-- About this exercise --
List every date that appears in the steam condensation plant explosion text below.

Steam Condensation Plant Explosion

 

According to an article published in the May 26, 2017 edition of the Insurance Journal, the Associated Press reported that a steam condensation tank exploded in a St. Louis box manufacturing plant.  The explosion reportedly occurred on April 3.  Upon concluding its investigation, the U.S. Chemical Safety and Hazard Board found that engineers at the Loy-Lange Box Company knew that the tank was in need of repairs as early as November of 2012.  However, the repairs were never made and the tank was never inspected by city officials.  As a result, it is clear that the system that was meant to keep pressurized tanks operating safely, failed.  Because of the tank failure, the box plant and another business, Faultless Healthcare Linen, were damaged.  More tragically and more importantly, four people were killed.  It should be noted that the city of St. Louis is actually exempt from Missouri law requiring regular inspections of pressurized vessels by state or insurance company inspectors.  Instead of having inspectors, the city requires that licensed engineers be posted in attendance of the pressurized tanks, in effect delegating its role to company personnel.  It is clear that the system failed because the company and the city of St. Louis did not communicate.  That is, the tank exploded because Loy-Lange failed make the necessary repairs before the tank became a time bomb.  The company failed to make the repairs because there was no government authority to enforce code requirements for inspection or shut the steam plant down.  The city did not do its job because Loy-Lange failed to report its inspections to the city and as a result, the city could not produce inspection reports when requested by the Board.  The engineers in attendance and, therefore the company, might or might not have been required to report to the city but, in any case, provided a way for Loy-Lange to escape scrutiny with disastrous consequences.

-- Dataset extract --
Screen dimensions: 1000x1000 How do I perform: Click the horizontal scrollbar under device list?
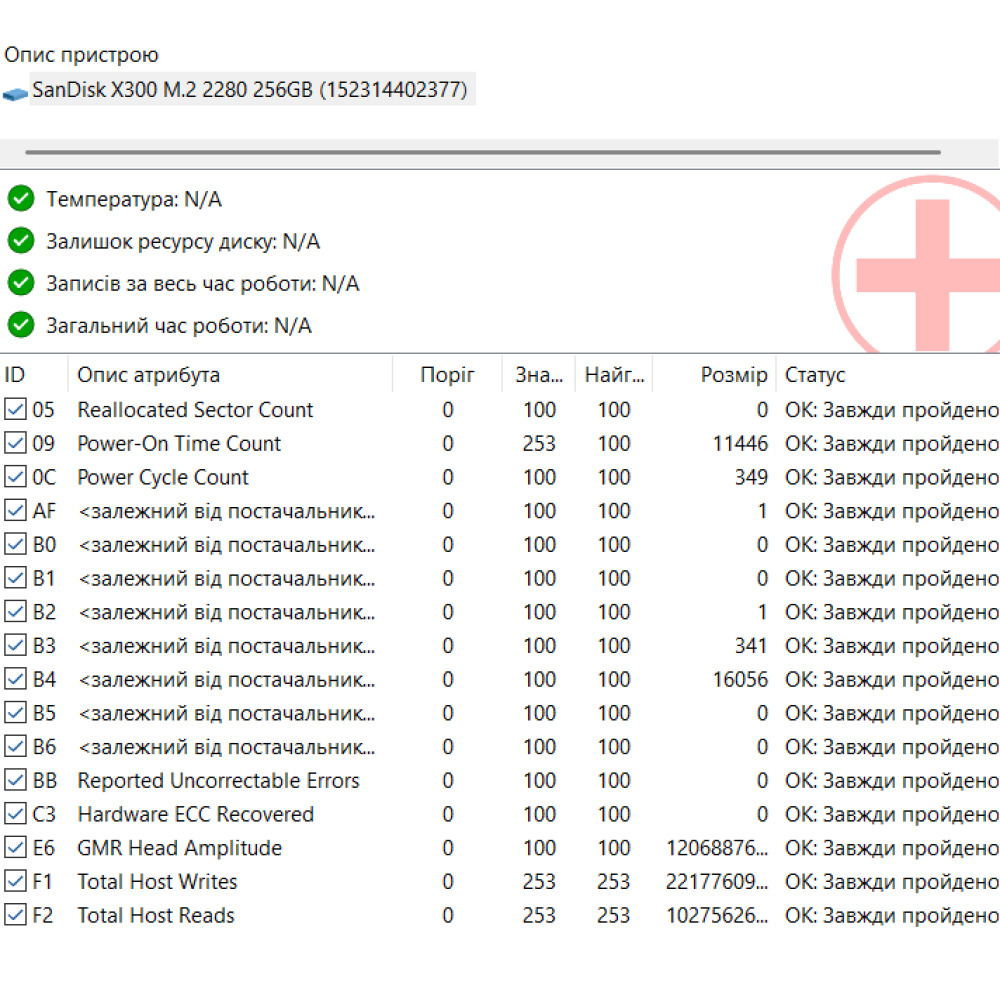click(482, 153)
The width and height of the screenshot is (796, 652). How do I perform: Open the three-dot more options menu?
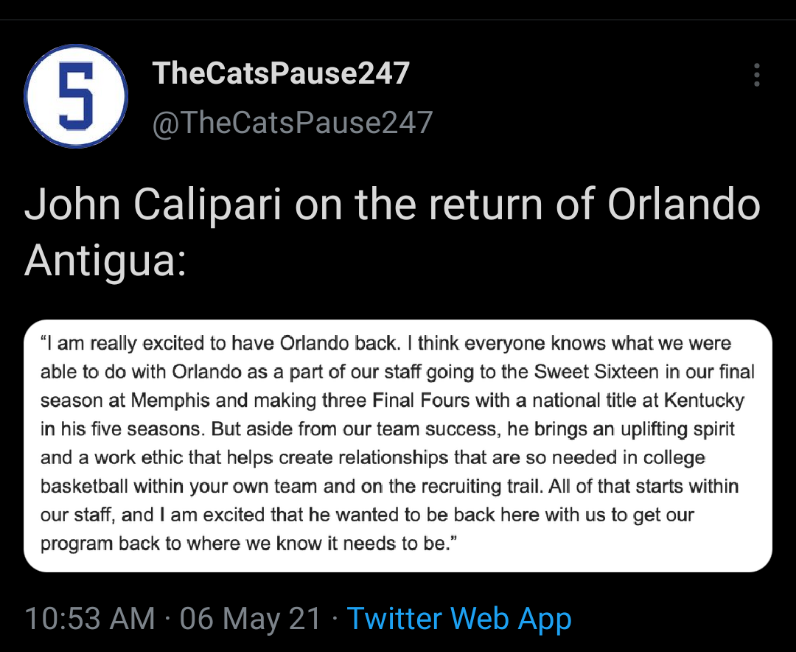tap(757, 75)
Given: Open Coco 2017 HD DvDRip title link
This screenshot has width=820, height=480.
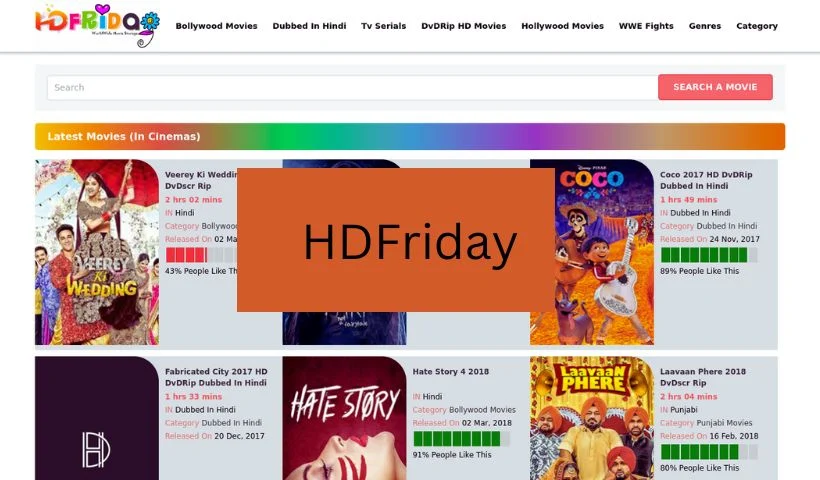Looking at the screenshot, I should coord(706,180).
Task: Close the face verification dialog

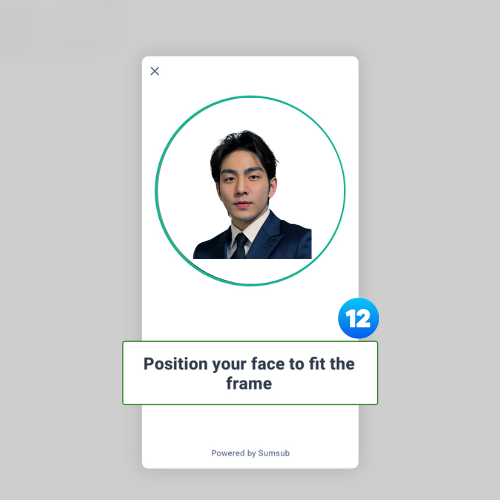Action: pos(155,71)
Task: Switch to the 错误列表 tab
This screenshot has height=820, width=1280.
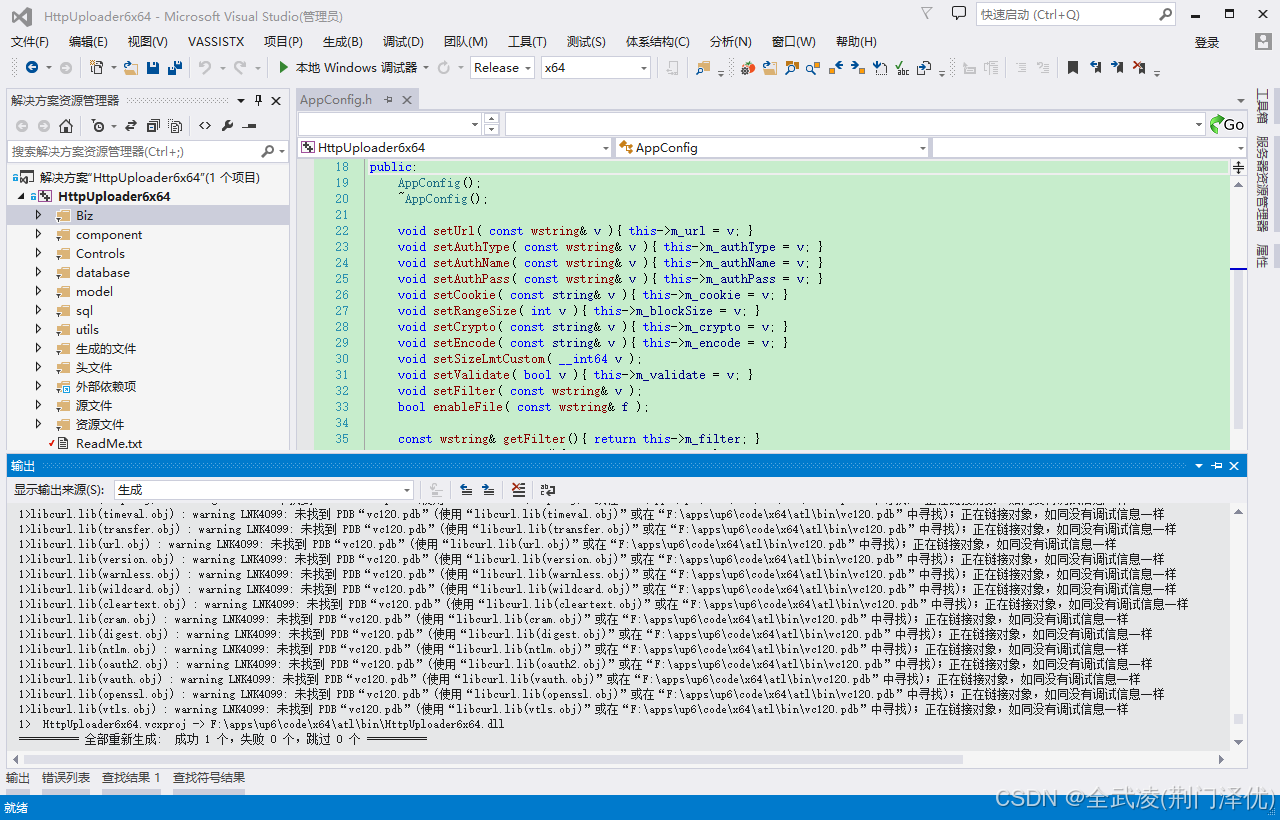Action: pos(66,778)
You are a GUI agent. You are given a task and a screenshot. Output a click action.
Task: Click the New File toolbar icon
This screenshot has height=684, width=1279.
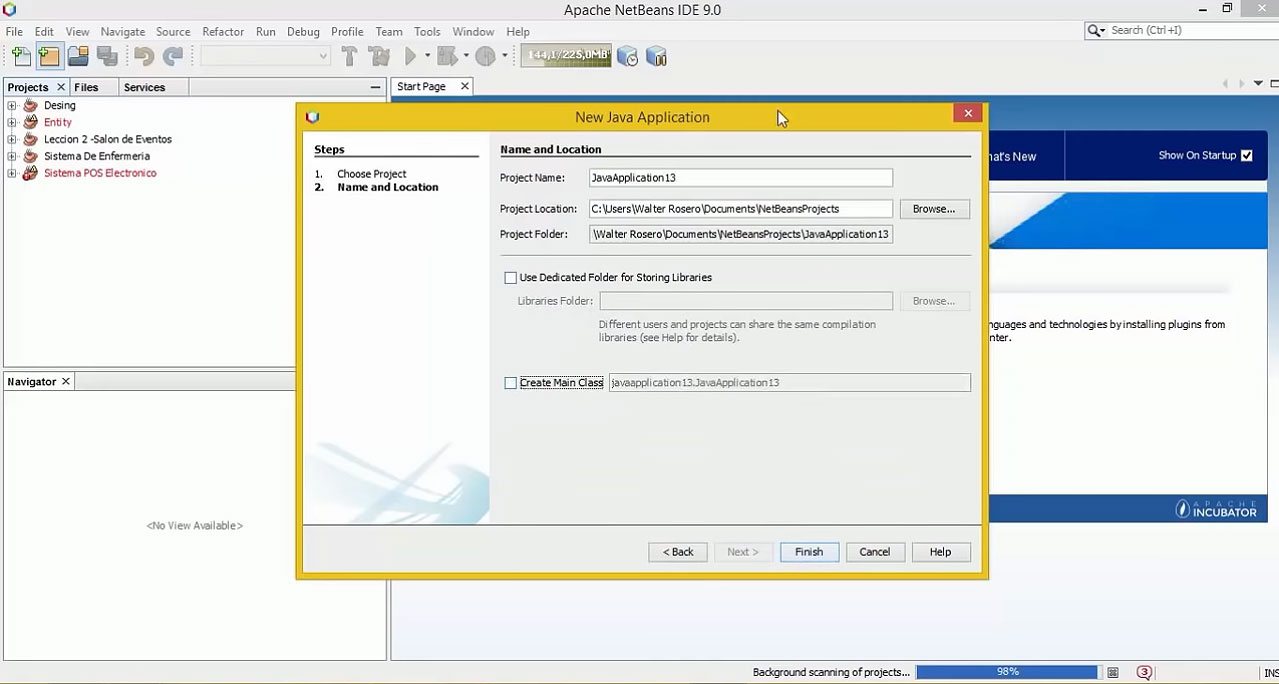pyautogui.click(x=21, y=57)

-- Written response --
May 26, 2017; April 3; November of 2012